A rare Hacker win in Ireland

Compared to Wales’s victory over Ireland in Dublin yesterday it was nothing but in my long and largely lamentable search for scraps of golfing success it was a rare accomplishment.
I was over there as part of the Royal Porthcawl team to play our annual fixture against Portmarnock golf club whose world-renowned links lie on a peninsular eight miles north-east from the heart of Dublin.
By some strange co-incidence, the fixture always coincides with Ireland playing Wales in the Six Nations and the format is 36 holes of foursomes match-play on the day before the rugby, followed by dinner, songs and jokes. On the day of the game, there is a convivial lunch and after the match there are elaborate plans to ensure the departing golfers don’t go home thirsty.
As you might have gathered by my inclusion, selection for the team is not entirely made on merit. Most of the 14 strong side were good golfers but there are other factors such as availability, sociability and the courage not to faint at the sight of a large quantity of Guinness because the hospitality involved in being hosted by Portmarnock is fiercely enthusiastic.
Thankfully, the match manager for Royal Porthcawl was my friend Martin Price, who plays off four, and he chose to partner me in the morning session to save me being a burden to anyone else.
Say what you like about 28 handicappers but we always bring plenty of shots with us and my pile enable us to have six shots from our opponents, Brian Keogh who plays off 18, and Brian Fives who is a three handicapper.
The weather was lot less wintry than it was in the UK but there still a drizzle coming off the Irish Sea when we set off.
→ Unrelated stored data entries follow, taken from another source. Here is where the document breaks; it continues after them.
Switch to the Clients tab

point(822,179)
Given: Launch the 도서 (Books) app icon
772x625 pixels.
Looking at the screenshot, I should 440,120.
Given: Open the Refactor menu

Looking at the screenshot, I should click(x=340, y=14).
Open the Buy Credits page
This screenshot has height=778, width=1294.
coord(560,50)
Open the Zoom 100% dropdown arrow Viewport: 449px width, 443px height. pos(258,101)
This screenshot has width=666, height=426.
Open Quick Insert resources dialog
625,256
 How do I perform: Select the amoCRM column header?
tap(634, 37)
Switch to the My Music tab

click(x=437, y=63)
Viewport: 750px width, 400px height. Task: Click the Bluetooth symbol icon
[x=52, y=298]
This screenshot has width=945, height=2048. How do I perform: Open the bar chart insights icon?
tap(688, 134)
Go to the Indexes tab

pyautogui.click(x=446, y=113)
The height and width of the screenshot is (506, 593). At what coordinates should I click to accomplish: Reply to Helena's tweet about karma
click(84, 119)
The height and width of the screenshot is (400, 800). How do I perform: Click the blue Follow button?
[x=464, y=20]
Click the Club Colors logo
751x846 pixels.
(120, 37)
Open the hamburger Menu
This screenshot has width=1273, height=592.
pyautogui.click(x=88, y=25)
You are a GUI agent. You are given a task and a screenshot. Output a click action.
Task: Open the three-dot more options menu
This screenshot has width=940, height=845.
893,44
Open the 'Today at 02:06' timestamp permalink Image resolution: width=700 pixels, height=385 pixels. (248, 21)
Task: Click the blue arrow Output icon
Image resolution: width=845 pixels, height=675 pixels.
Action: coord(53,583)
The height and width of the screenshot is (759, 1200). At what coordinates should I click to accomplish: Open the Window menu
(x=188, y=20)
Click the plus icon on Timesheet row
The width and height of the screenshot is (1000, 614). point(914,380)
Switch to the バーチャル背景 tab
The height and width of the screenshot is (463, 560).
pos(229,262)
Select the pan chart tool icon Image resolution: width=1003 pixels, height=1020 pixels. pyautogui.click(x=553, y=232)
We looked to be in for a morning under the cosh but Martin sank a 20 footer to halve the first and then turned in a masterly putting performance.
For my part, I was driving so straight I couldn’t believe it was me. I was taking the evens along with Brian Keogh and I think he became sick at me apologising for hitting them down the middle.
I mean, if you playing against a 28 handicapper you are entitled to expect him to spray them around a bit. But Brian, a retired consultant physician, specialising in kidney ailments, could not have been more affable and courteous company and never once mentioned the word bandit.
Meanwhile, Martin was either rattling them in or leaving them stone dead. I didn’t get a putt until the par three seventh hole and I nearly didn’t get one then.
We watched Martin ’s tee-shot roll into the hole and we celebrated with hugs and high fives. When we got to the green, however, we found that the ball had rolled a yard past. It was an optical illusion and I suddenly found myself with a nervy three-footer to win the hole.
As you might expect from someone off three, Brian Fives was hitting the ball a distance but our six shots turned out to be very handy. Martin said he’d never had so many shots before. ‘Stick with me, son,‘ I said.
We won four and three and, since the others all lost, Porthcawl were down 5-1. After a lunch of Guinness, a beautiful Irish stew, some red wine and two large Kummels, we changed partners for the afternoon session.
I was partnered with John Dodd, who I play regularly with back home, and his legs were as heavy as mine so we managed to procure a buggy. Apart from being a superb course, Portmarnock is fairly flat but it is long and old legs need carrying sometime.
Our opponents were John R Lynch and Barry Doyle who are both solicitors. Barry is the Portmarnock’s Hon Sec. He is off 26 and John is 13 so we were getting five shots. They turned out to be nowhere near enough.
On the first, Doddy and I were already down the hole and John had a 25 footer for a half. He crouched over his putter with his left hand on the grip and his right hand down the shaft to about eight inches up from the blade.
He sank the putt sweet as a nut. We held our curiosity for a few holes but finally asked John how he arrived at this putting style.
He said he used to be the world’s worst putter, averaging about 40 putts a round, but he gradually adopted this method and it is a lot better now. Hw can say that again.
Then we noticed Barry’s putting style which was not quite as original but just as effective. It is the claw grip, as perfected by the American golfer Chris DiMarco, with the fingers of the right hand pushing the ball towards the hole.
Barry was having big putting trouble, too, until he took to this new method and the pair of them putted the stuffing out of us.
Although the weather in the morning had been not at all uncomfortable, the afternoon brought heavy rain and a cold wind.
We were three down at the turn and the clubhouse looked very welcoming and we passed it to start the second nine. I was tempted to call it day then but we soldiered on until the eleventh where we were about to go five down with seven to play.
Wet and cold, I asked:’ Would you consider it rude if we conceded the game.’ They said they thought that was a very good decision. So it was back to the Guinness and the news that we’d only won one of the afternoon games. Former Welsh rugby international Terry Melia and his partner Rob Johnson saving us from a complete whitewash.
The match managers, Martin and Portmarnock’s Brendan MacClancy, master minded the after-dinner jollities which included speeches by the host club’s captain Matt Walsh and our captain Arwel Morgan.
Both clubs have annual meetings with other clubs involved in the Six Nations. Mixing golf and rugby makes for a great weekend but since Portmarnock didn’t gloat at their win on the golf club, I am not even going to mention the rugby result.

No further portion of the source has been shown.